Der bisherige Finanzchef des Vatikans, Kardinal George Pell, muss sich wegen Missbrauchsvorwürfen einem Prozess stellen. Die australische Justiz entschied am Dienstag in Melbourne nach monatelangen Vorprüfungen, dass gegen den 76-Jährigen vor Gericht ein Hauptverfahren eröffnet wird.
Inoffizielle Nummer drei im Kirchenstaat
Der Kurienkardinal ist damit weltweit der bislang ranghöchste katholische Geistliche, der wegen solcher Vorwürfe angeklagt wird. Pell selbst streitet alles ab.
Als Finanzchef war der Vertraute von Papst Franziskus bis vergangenes Jahr die inoffizielle Nummer drei des Kirchenstaats. Gegen ihn gibt es seit längerer Zeit Vorwürfe, sich als junger Pfarrer und später auch als Erzbischof in seiner Heimat an Jungen vergangen zu haben. Er wies dies stets zurück, liess sich aber als Finanzchef beurlauben.

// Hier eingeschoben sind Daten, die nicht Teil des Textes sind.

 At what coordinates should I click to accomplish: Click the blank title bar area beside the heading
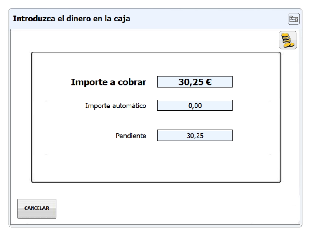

Mit dem jetzigen Gerichtsentscheid ist äusserst unwahrscheinlich, dass Pell jemals auf seinen Posten im Vatikan zurückkehrt. Der Prozess – möglicherweise werden es auch mehrere Verfahren – könnte sich sehr in die Länge ziehen. Auf seinen Posten als Finanzchef des Kirchenstaats dürfte er kaum noch zurückkehren können.
Ausreichende Hinweise
Zur Bekanntgabe der Entscheidung musste der Kardinal persönlich vor dem Amtsgericht Melbourne erscheinen - eine Stadt, in der er früher Erzbischof war.
Nach Auffassung von Richterin Belinda Wallington gibt es in mehreren Fällen ausreichend Hinweise darauf, damit die Vorwürfe von einer höheren Instanz geprüft werden. Bei anderen Vorwürfen sah das Gericht nicht genügend Substanz, um sie weiterzuverfolgen. Pell selbst äusserte sich vor Gericht erstmals auch selbst. Er bezeichnete sich als «nicht schuldig».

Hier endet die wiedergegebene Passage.